Prof. Yüksel Taşkın da gençlere hakkettikleri alanın açılması gerektiğine vurgu yaptı. “Gençlerin farklılıklarının ve çeşitliliğinin kabul edilerek özgür bir Türkiye’de yaşamak için elimizden geleni yapmamız gerekiyor” diyen Taşkın,  sosyal medyada gençler gibi konuşmanın değil onların konuşmasına ses vererek ve onlara verilen mesajlarda sahici olunmasının daha önemli olduğunu bildirdi. Geçlerle ilgili yerel yönetimlere de büyük görev düştüğünü dile getiren Prof. Taşkın, çalışan gençlerle üniversitelileri bir araya getirecek süreçler ve faaliyetler planlanması gerektiğinin altını çizdi.

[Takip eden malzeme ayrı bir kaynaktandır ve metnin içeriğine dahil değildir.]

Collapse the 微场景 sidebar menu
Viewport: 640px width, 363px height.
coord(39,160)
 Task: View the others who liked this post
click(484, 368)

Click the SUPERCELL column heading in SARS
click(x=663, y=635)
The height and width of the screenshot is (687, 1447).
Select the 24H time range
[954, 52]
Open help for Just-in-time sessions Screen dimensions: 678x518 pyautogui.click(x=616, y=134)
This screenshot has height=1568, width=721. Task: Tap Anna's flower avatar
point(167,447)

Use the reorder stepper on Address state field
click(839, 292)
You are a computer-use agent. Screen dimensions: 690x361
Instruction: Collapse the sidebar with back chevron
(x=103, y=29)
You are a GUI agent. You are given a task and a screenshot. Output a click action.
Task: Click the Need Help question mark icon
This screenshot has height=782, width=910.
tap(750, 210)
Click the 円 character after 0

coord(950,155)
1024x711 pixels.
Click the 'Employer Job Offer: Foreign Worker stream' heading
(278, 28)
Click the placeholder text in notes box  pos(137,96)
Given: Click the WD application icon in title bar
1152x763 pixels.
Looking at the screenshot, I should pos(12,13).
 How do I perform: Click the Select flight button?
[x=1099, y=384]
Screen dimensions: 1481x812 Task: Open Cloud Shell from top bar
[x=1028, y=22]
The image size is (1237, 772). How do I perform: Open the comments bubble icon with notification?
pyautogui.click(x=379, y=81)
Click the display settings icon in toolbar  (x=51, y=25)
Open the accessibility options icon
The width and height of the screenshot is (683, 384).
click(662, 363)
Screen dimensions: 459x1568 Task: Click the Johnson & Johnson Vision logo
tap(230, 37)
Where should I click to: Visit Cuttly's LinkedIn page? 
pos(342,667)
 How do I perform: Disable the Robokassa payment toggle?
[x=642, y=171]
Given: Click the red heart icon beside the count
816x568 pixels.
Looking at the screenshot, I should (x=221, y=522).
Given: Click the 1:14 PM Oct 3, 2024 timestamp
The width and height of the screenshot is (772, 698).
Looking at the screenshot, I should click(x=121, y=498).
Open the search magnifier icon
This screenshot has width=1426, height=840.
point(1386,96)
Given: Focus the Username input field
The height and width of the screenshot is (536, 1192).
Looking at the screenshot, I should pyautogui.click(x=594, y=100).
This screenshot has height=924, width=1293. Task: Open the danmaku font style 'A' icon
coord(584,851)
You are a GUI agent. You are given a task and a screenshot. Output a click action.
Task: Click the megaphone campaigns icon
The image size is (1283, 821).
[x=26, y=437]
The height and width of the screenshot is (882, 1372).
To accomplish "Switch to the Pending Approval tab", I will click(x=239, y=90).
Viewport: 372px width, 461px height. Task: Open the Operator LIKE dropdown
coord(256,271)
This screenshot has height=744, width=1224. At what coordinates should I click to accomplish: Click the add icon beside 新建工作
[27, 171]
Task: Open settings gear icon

Yüksel’den 3 Adalet Temelli Politika Vurgusu

Yüksel TaşkınYüksel şunları belirtti: “Adana’dan, Diyarbakır’dan bir gençlik grubu İstanbul’a gelebilir veya buradan bir grup Sivas’a gidebilir çünkü yüz yüze teması son derece önemli olduğunu görüyoruz. Bir gencin İstanbul hayatını diziler belirlememeli. Çalışma hayatına giren gençlerin ciddi olarak kendilerine zaman ayıramadıklarını görüyoruz. STK’lar buraları biraz boş bırakıyorlar buralara yönelik çalışmak gerekiyor. Türkiye’de part time iş kültürü çok zayıf. Belediyeler, kamu kuruluşları, özel sektör, STK’lar hızlı bir şekilde gençlerin yarı zamanlı işler üzerinden bir planlama yapması gerekiyor. Genç kadınların şiddet veya erkek egemen anlayışlara tepkileri var. Evde kalmak durumunda kalan genç evli kadınlara yönelik çok çalışma yapmak lazım gezi faaliyetleri gibi. Tüm bunları yapmak için gençlere yönelik 3 adalet temelli politika geliştirmek lazım. Tanınma adaleti (gençleri kimlikleriyle tanımak), katılım adaleti (gençlerin katılabilecekleri mekanizmalar oluşturabilmek) üçüncüsü ise bölüşüm adaleti. Demokrasi demek barış demek. Barış adalet, eşitlik o da refah demek. Dolayısıyla gençler demokrasi, refah ve adalet arasındaki ilişkiyi görüyorlar. Siyaset kurumları buraya yönelik dönüşümler geliştirebilmeli.”

Moderatör Cihan Hüroğlu ise yaptığı kapanış konuşmasında TÜSES olarak gençler üzerine yapılacak tüm çalışmaları destekleyebilecekleri çağrısında bulundu. Program, canlı yayımda sorulan soruların cevaplandırılmasının ardından sona erdi.